The One National Curriculum, for example, prohibits the use of any figurative representation of the human body to show anatomy. Even the animals are hardly acceptable in terms of illustration. And of course, aspects of science fundamental to understanding life on Earth, like evolution, have completely disappeared from the books, leaving school children with a censored and limited view of the world.
Journalists who were active at the time will remember the fear, mistrust and handicaps that existed everywhere with censorship boards removing stories from the pages of newspapers and a new sense of danger plaguing society where plays denouncing the horrors of the time and how a state of decay had been secretly created in private gardens for a small audience, as public cultural performances became increasingly limited. That was the truth then. The reality was felt in schools, in the streets, in offices where prayer was made compulsory and a new hypocrisy about religion introduced everywhere.
While after Zia there were changes, openings of small doors and slit-shaped windows, the problems continue. An example comes from the concert or ‘rave’ organized in Hunza by a private group. While the group says the residents of Hunza were consulted prior to this event, there was a fierce attack directed against it by a Western-born social media influencer who has spent years in northern Pakistan. The volume of attacks, however, raises questions of its own. A certain balance must be found; some reflection on these events. After all, people, no matter where they live, cannot be deprived of exposure to a new era and change.

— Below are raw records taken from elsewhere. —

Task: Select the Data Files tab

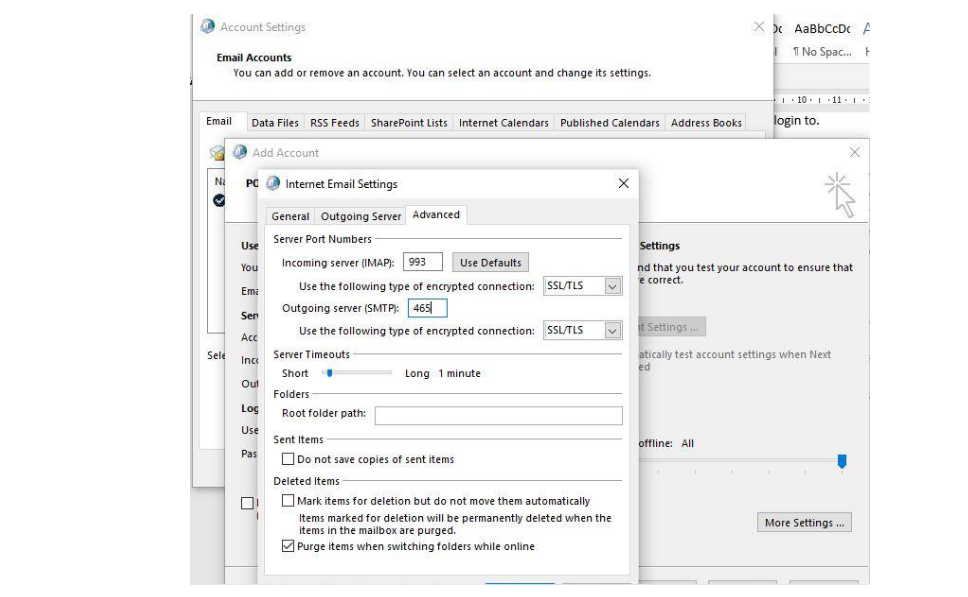Action: pos(275,123)
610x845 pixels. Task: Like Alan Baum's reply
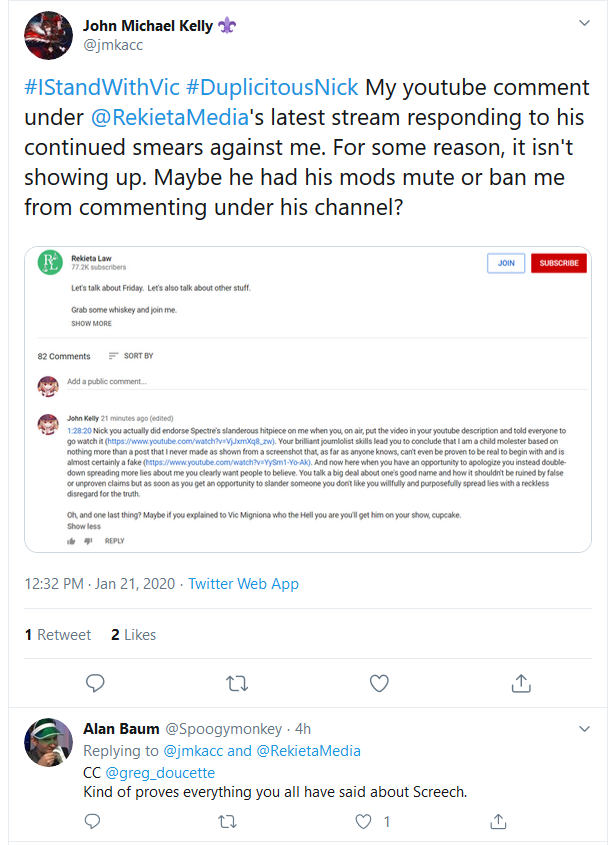coord(364,822)
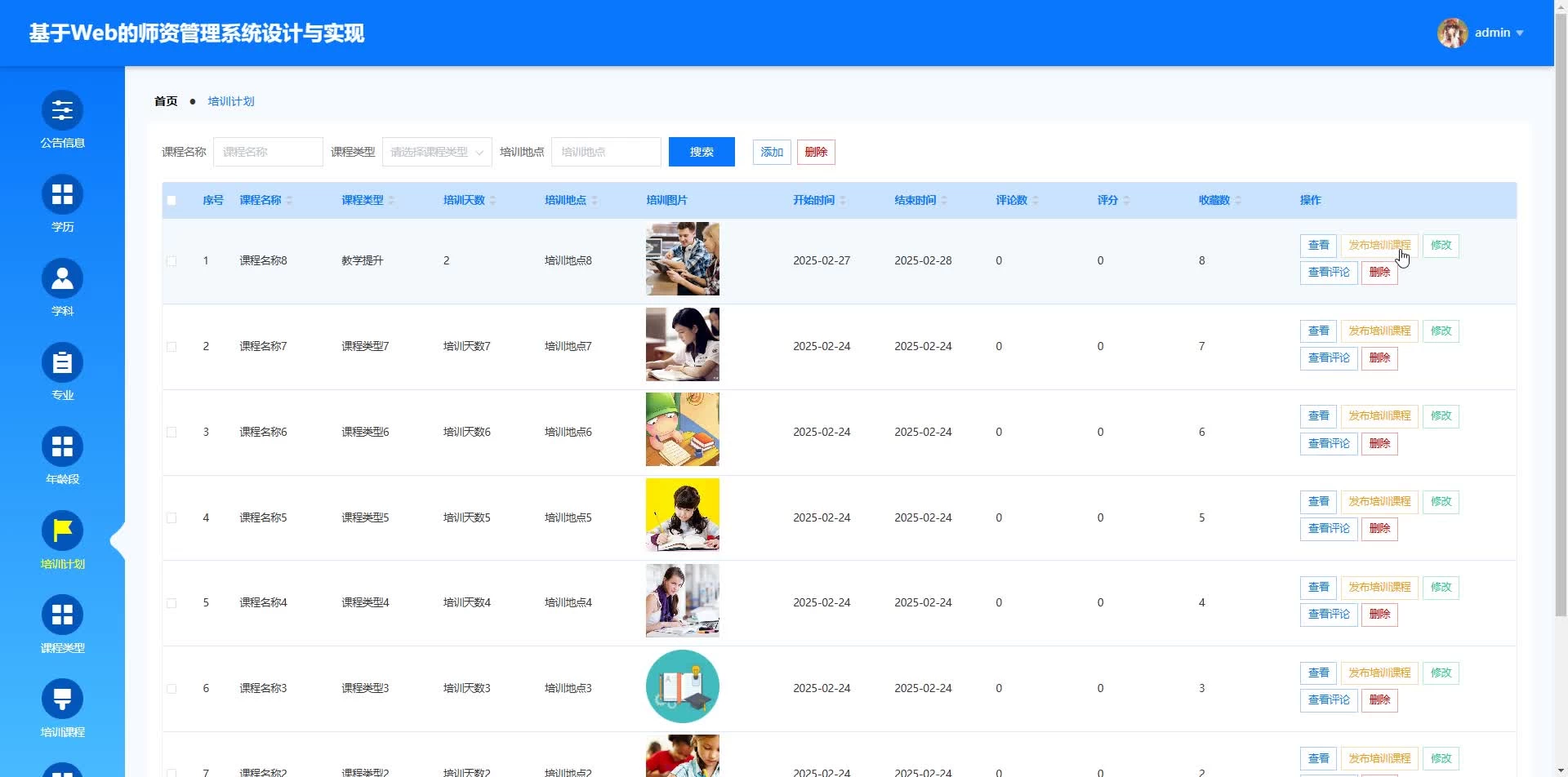Click the 年龄段 sidebar icon
Screen dimensions: 1568x777
click(62, 447)
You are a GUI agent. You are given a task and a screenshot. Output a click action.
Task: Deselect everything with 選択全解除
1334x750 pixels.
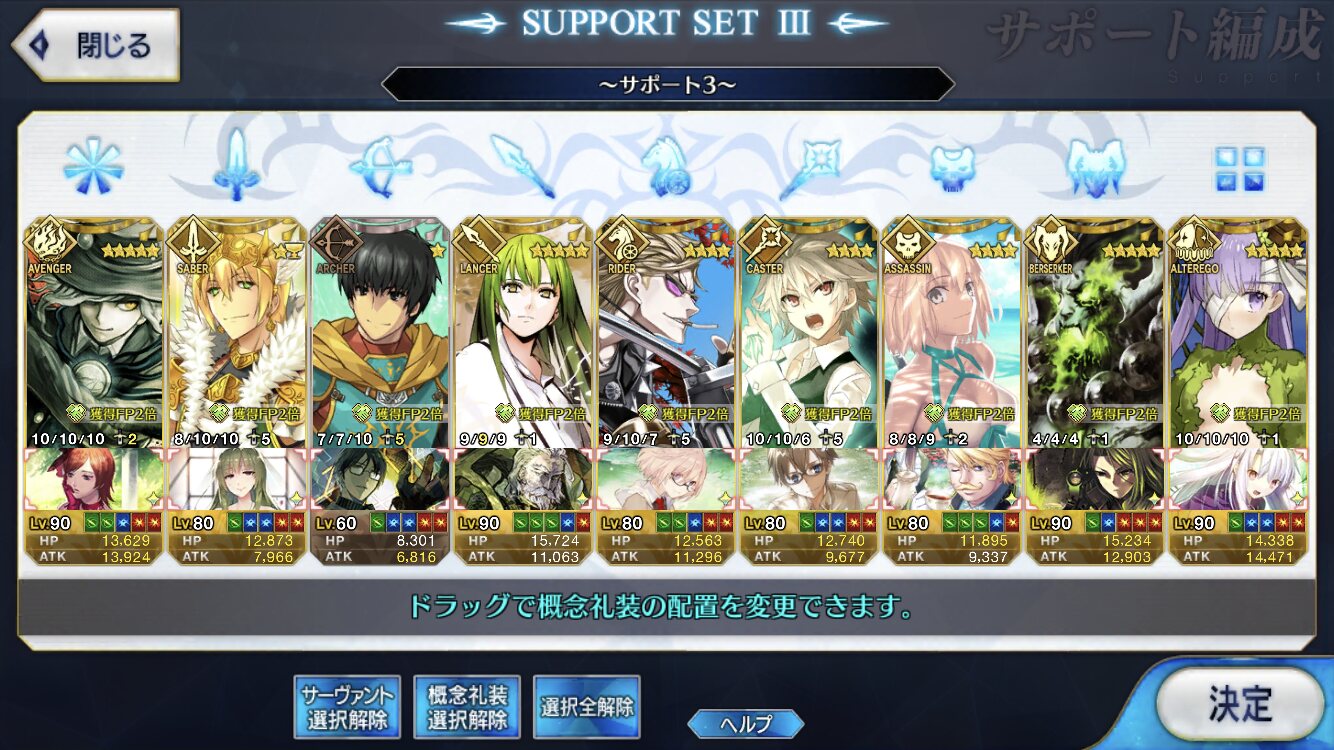[x=586, y=707]
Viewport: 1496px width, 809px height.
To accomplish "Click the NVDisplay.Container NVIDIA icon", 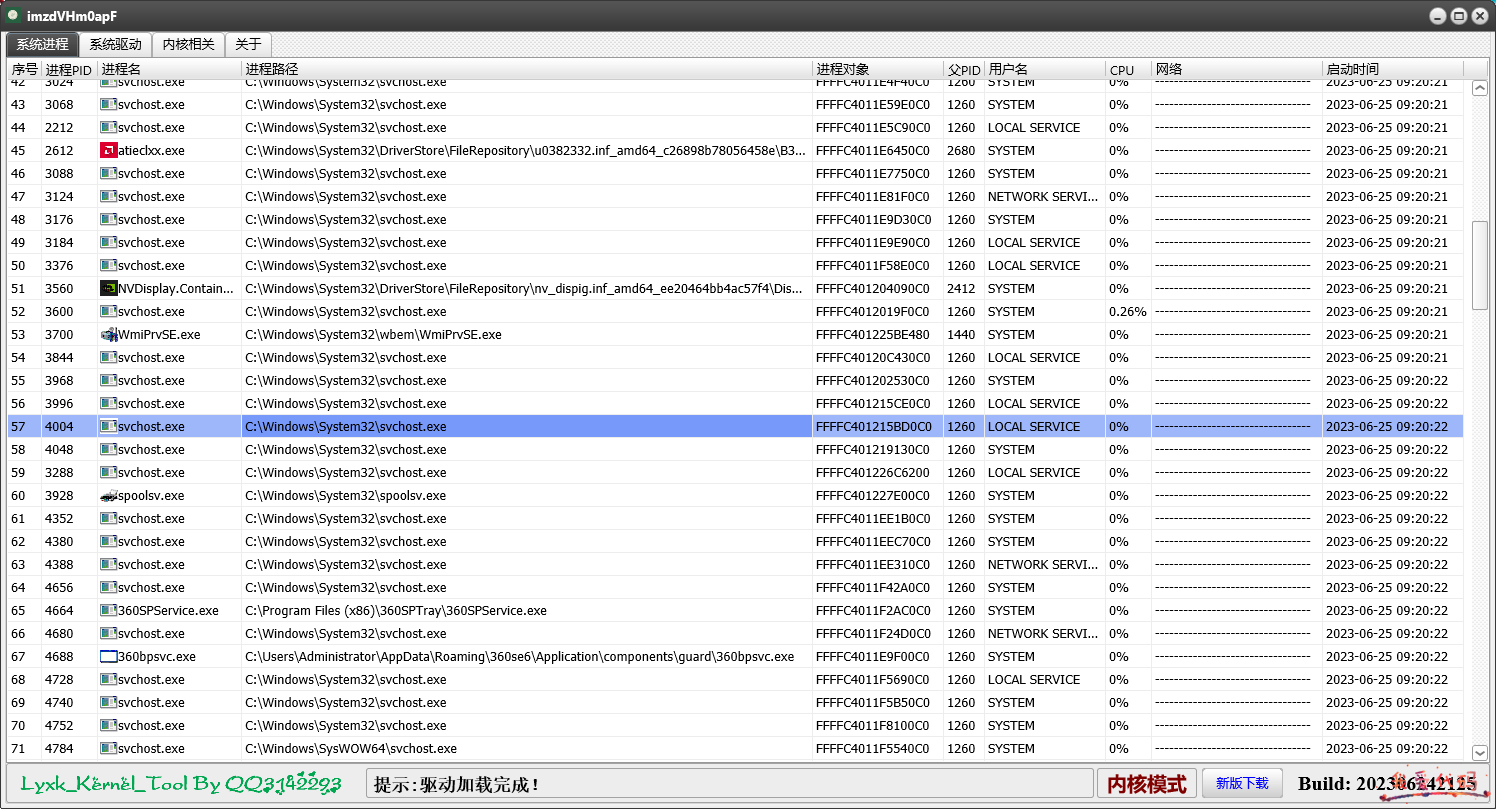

Why don’t the young people of Hunza listen to rock music? There is no constraint for them to don the habit of performers or the public who have gathered there. Already, Hunza is changing, with Anita Karim from the region standing out as a mixed martial arts athlete with a national and international reputation. She wears the habit of all other athletes in her area of ââexpertise. Young skaters brought the art of ice dancing to places like Hunza. What’s the harm in that?
We must come out of the darkness of the Zia era and seek the light. It’s difficult at a time when the crackdown continues and the peculiar idea that keeping people in the dark is somehow commendable persists. But everywhere, people need choice. We have seen young people, including girls from our northern regions, move around the world and experience the change that comes with travel, education and awakening.
Oxford graduate Malala Yousafzai is one example. The same goes for Maria Toorpakai, who did everything to become an internationally renowned squash player despite the obstacles she faced in her native Waziristan. There are other examples. They bring light, and that light must be extended until it fills the country and shines everywhere, from the slums of Karachi to villages and hamlets in the most remote parts of the country.
The writer is a freelance columnist and former newspaper editor.